At a time when increasing number of Indian business to business (B2B) areas and niches are subject to newer and enhanced forms of cyber-attacks, it only becomes imperative to use some sort of solutions that can offer a minimum of one layer of protection from newer forms of cyber crimes and thereby shun cyber criminals.
B2B sectors, here, refer to organisations such as banks, large financial institutions, and the manufacturing sector as well. Also, at this instant of time, it is worth remembering that after Indian prime minister Narendra Modi announced the ambitious Digital India initiative, the number of cyber-criminals and hackers have only multiplied.
With this being the criteria, Rahul R of Electronics For You interacted with AP Ramabhadran who is senior vice-president at Bengaluru-based Manipal Global Education on various cyber security aspects and the role of our government in combating these attacks.
Q. What is the importance of cyber security in the 2017 Digital India scheme of things? How to engineer the best cyber security solutions that can be practically implemented?
A. Rapid digitization initiatives worldwide emphasize the need for more native cyber security measures. As we enter the ‘Fourth Industrial Revolution’ with Internet of Things and advances in machine intelligence, it is more imperative to make cyber security and privacy at the center of this transformation.
Modern Threat actors are very powerful with unlimited resources and time. There is an important nuance between engineering cyber security solutions and engineering any solutions that are natively secure. To combat them Simplification, Automation, Open Architectures are needed in both areas.
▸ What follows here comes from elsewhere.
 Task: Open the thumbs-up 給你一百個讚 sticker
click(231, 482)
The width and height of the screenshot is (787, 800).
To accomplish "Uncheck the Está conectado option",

Q. What, according to you (being an experienced industry professional) is the current focus of our government on cyber security? How do you think that the government is promoting international collaborations digital security?
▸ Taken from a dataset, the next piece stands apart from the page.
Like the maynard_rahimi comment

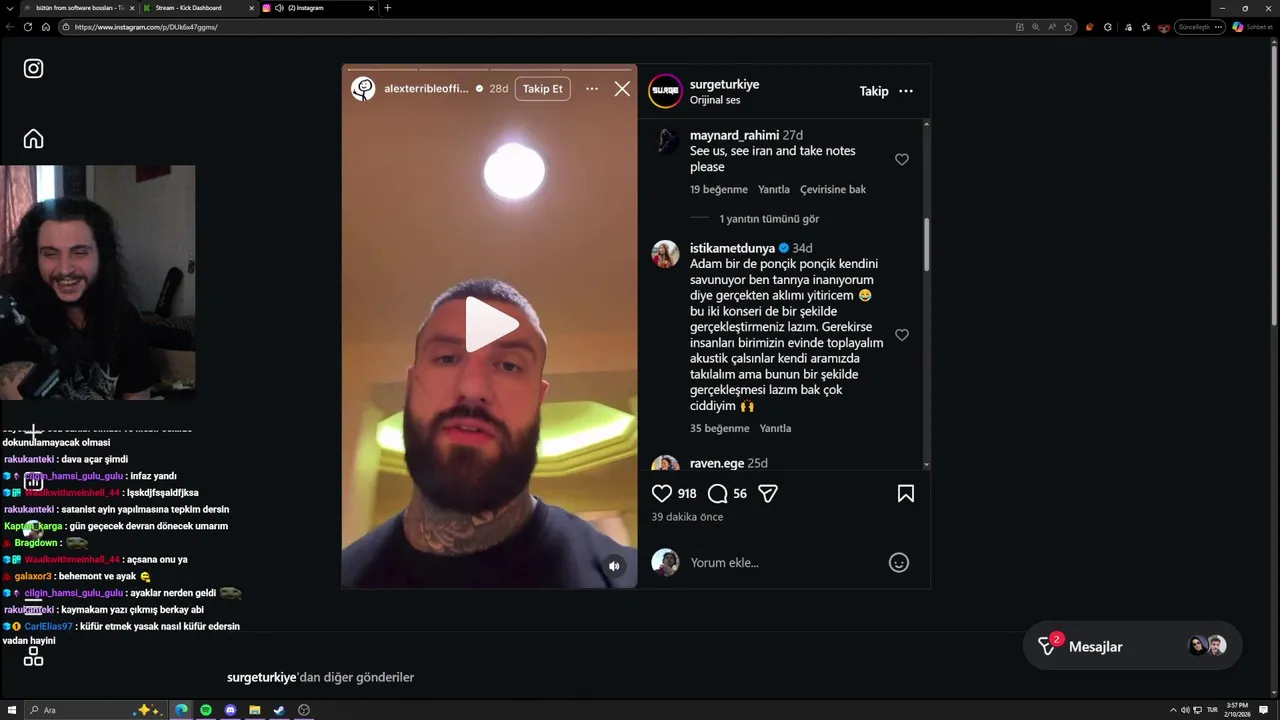click(x=901, y=160)
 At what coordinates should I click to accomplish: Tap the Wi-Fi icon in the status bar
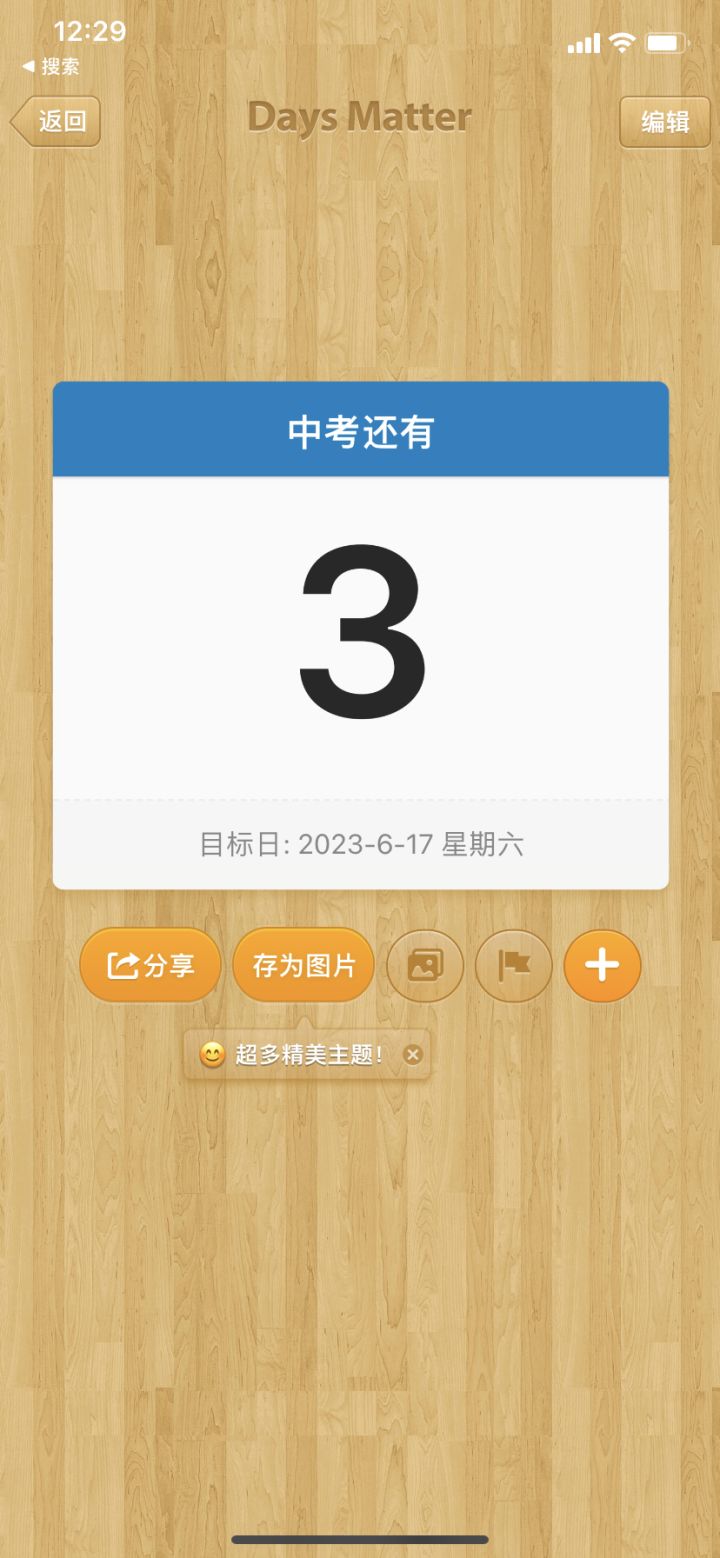(x=621, y=42)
A. Digital India and the Smart City initiatives of Government of India has a huge emphasis on cyber security. Numerous initiatives like Cyber Swachhata Kendra are started in public-private partnerships to promote cyber security.
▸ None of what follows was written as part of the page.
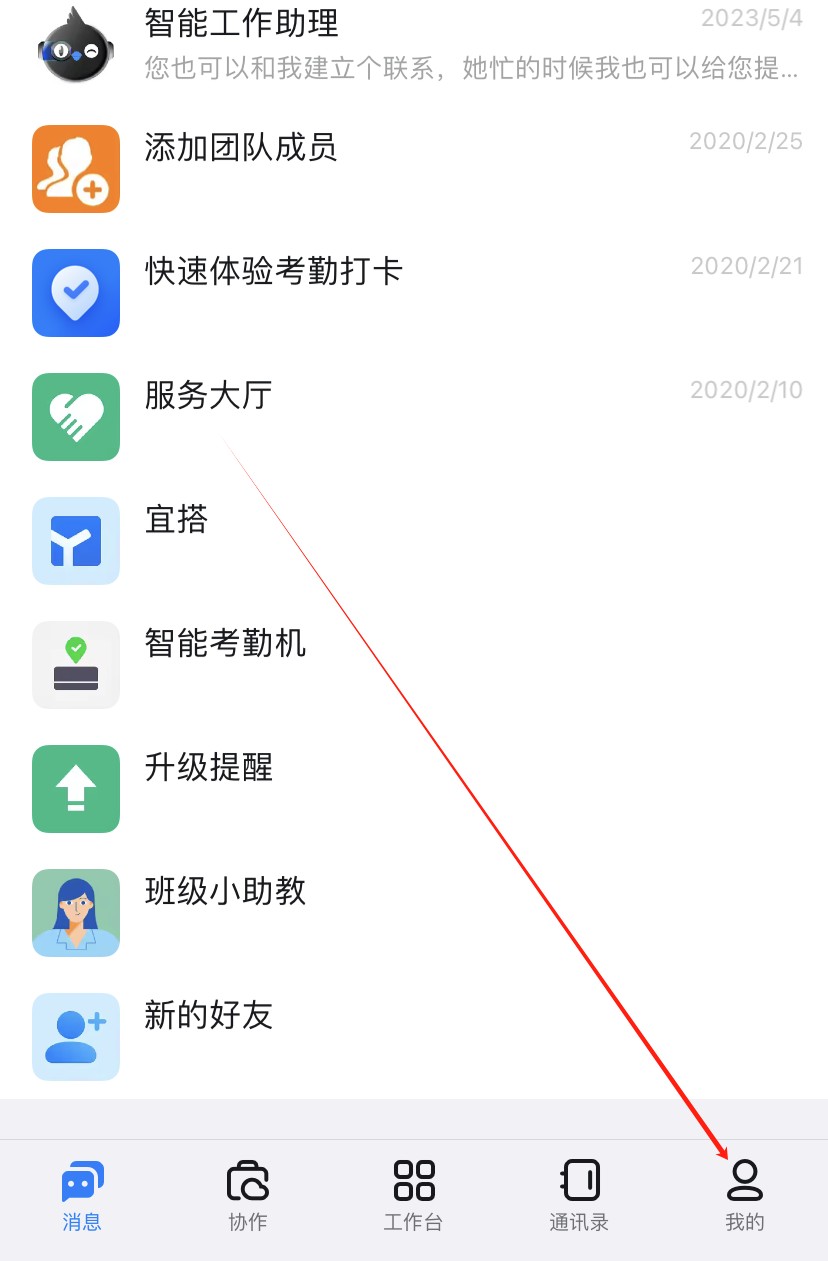Switch to the 通讯录 tab
This screenshot has width=828, height=1261.
(x=579, y=1196)
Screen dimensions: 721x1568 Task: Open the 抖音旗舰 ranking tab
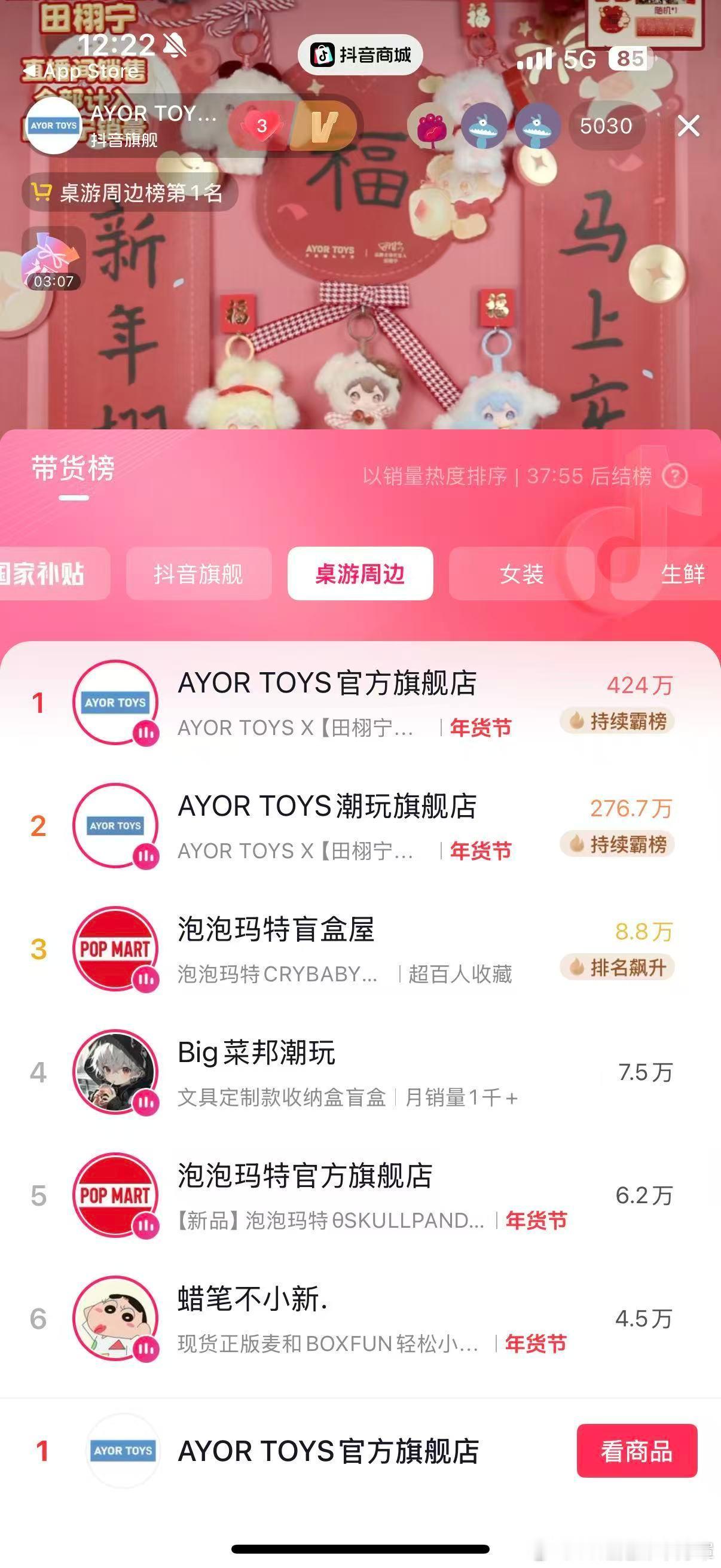point(198,575)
Data Security Council of India (DSCI) is also driving many initiatives to foster innovation and adoption in this area by promoting startups and international collaborations.
Q. Since we spoke about initiatives to protect data digitally, what are the best measures that can be taken to check Intellectual Property thefts?
A. Intellectual property is central to any knowledge based society. Intervention of technology and resultant digitization has made almost everything – design, technology, art, and music available in digital form.
In this context, it is important to promote awareness of measures to prevent intellectual property thefts. Cyber literacy will encourage sharing of information digitally only in secure manner with an understanding of threats involved. There is also a need for standardization of cyber security measures aimed at curbing possible threats.